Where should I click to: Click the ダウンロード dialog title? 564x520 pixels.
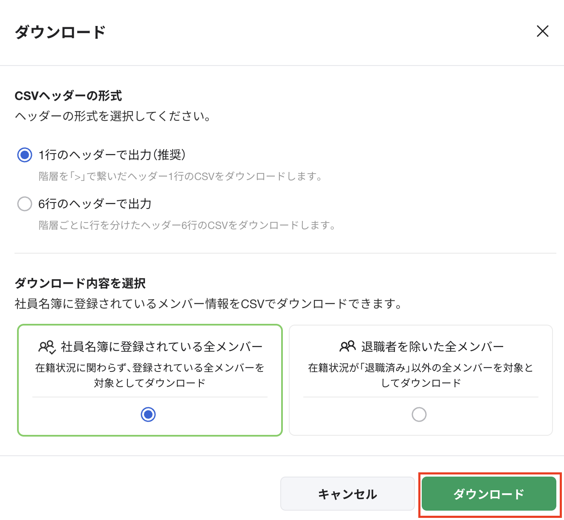tap(60, 31)
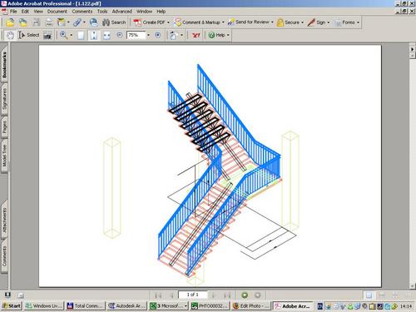
Task: Open the zoom percentage dropdown arrow
Action: 148,35
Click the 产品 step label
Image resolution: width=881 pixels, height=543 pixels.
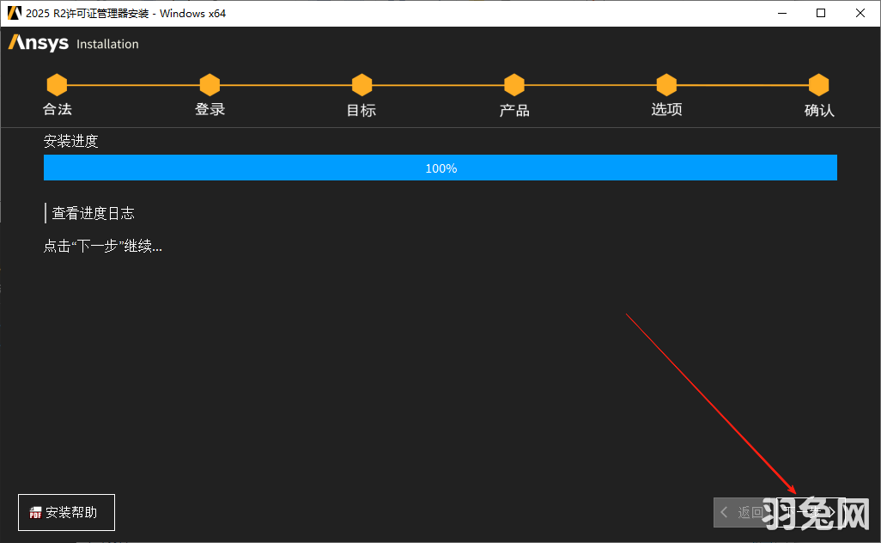click(514, 110)
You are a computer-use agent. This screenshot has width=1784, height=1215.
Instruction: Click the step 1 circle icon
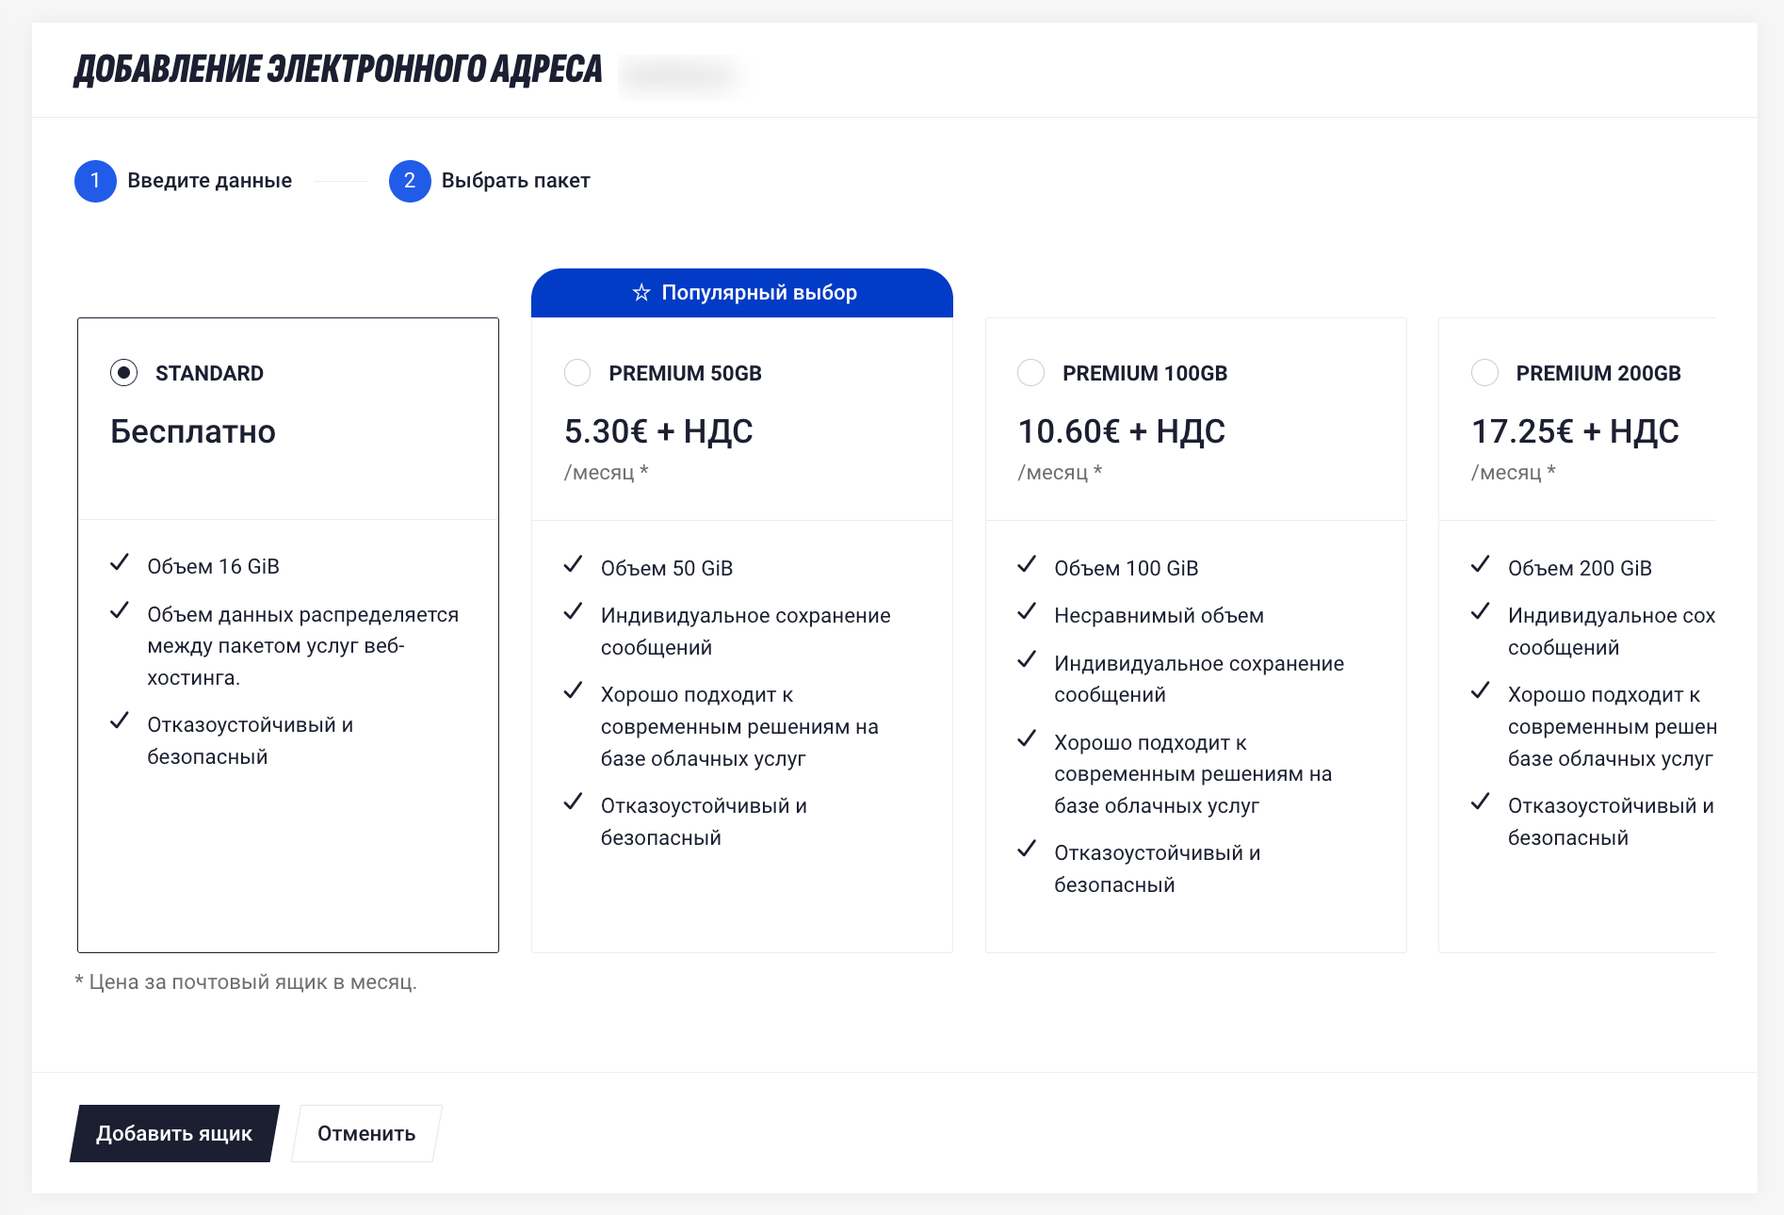[95, 181]
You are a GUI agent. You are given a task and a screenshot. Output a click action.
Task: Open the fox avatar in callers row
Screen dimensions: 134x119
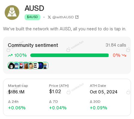tap(26, 66)
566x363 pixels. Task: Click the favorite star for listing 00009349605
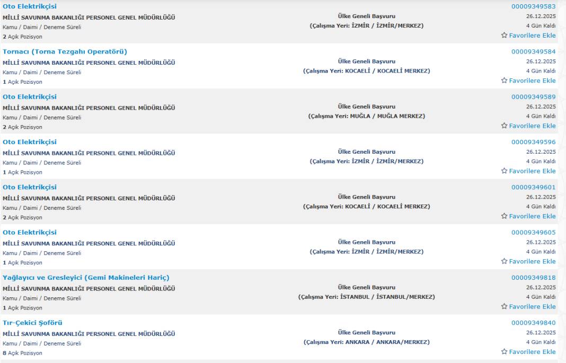pyautogui.click(x=505, y=261)
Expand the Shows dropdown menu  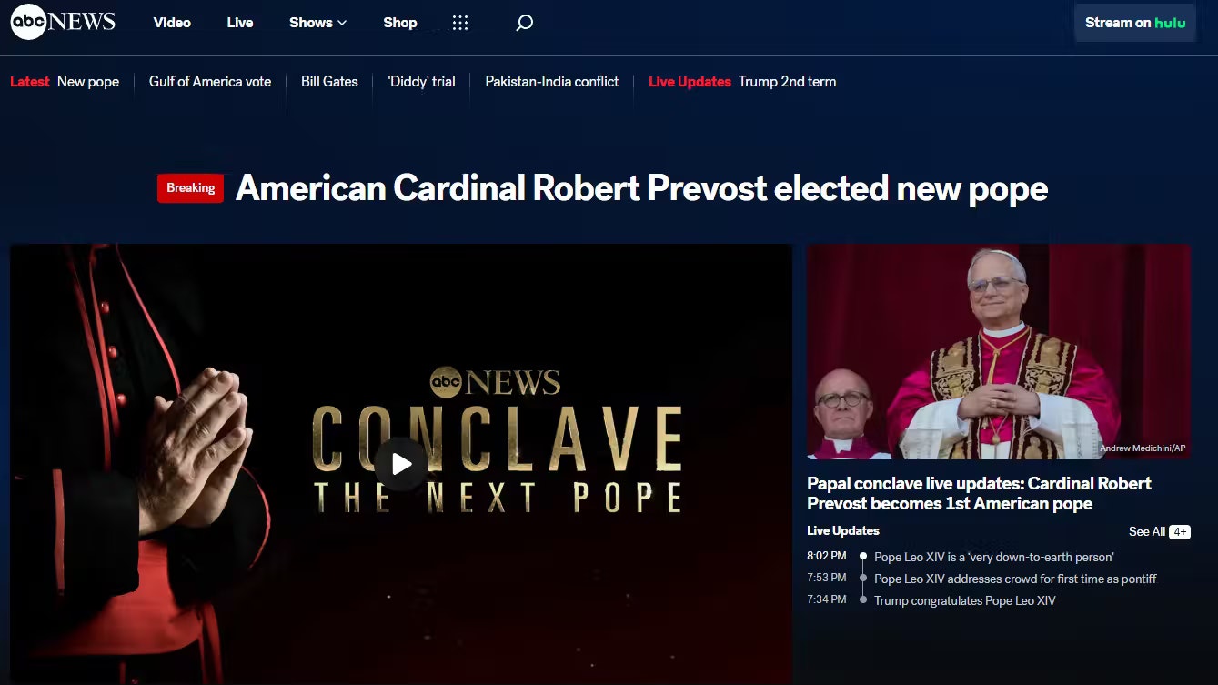tap(317, 23)
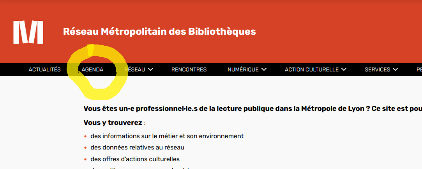Click the partially visible menu item after Services
This screenshot has height=169, width=422.
tap(419, 69)
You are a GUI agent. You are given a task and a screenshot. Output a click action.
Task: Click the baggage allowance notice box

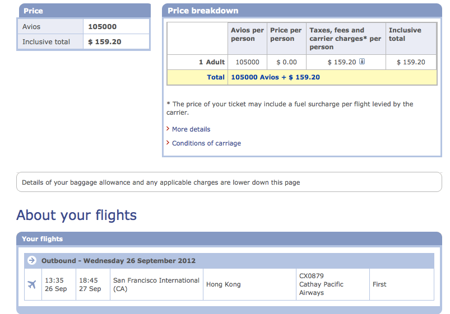[229, 182]
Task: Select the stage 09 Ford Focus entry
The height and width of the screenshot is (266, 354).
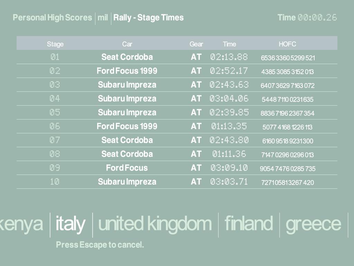Action: [127, 168]
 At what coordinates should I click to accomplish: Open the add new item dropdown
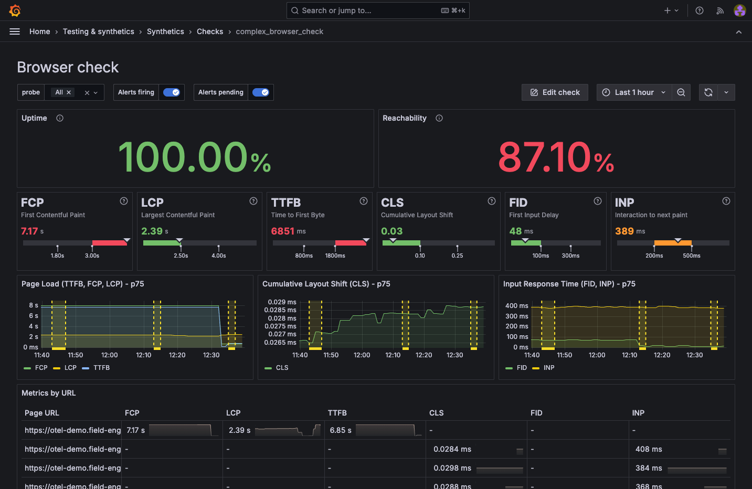(670, 10)
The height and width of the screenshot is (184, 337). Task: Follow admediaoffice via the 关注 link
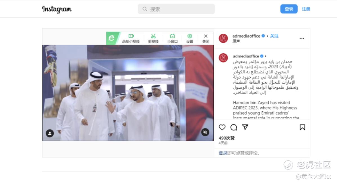274,36
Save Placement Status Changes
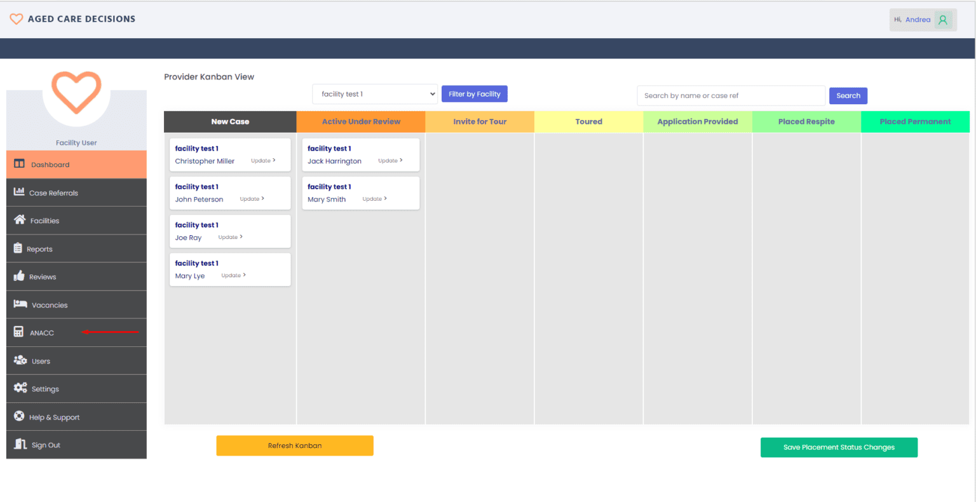Viewport: 976px width, 502px height. [x=839, y=447]
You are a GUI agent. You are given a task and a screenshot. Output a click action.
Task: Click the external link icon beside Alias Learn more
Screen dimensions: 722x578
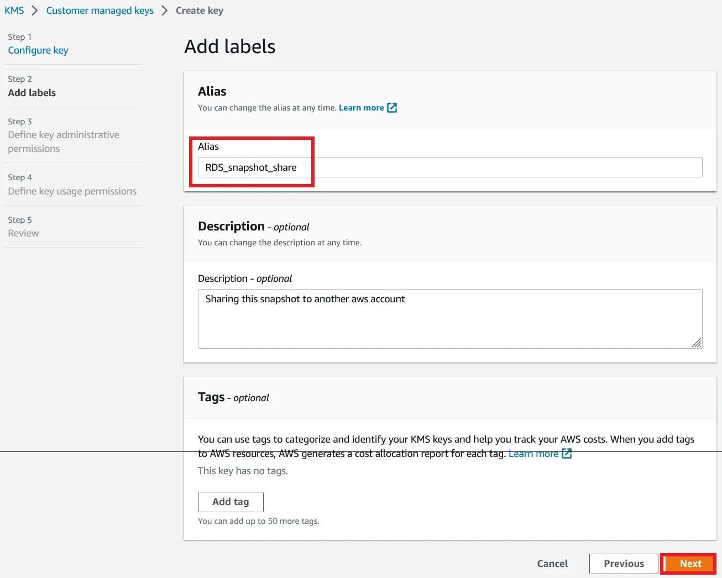[x=392, y=108]
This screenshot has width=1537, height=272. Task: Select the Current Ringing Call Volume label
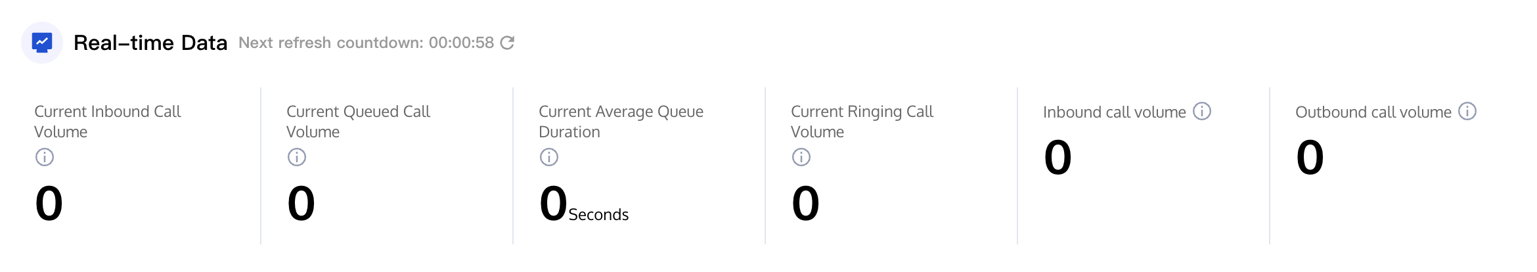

★ ★ ★

• WHAT THIS TASK INVOLVES:
Pick every line containing the word "label" out of the material, and copy those lines.

• REPLY:
Click the 产品 step label
This screenshot has width=1537, height=272. Task: Select the Current Ringing Call Volume label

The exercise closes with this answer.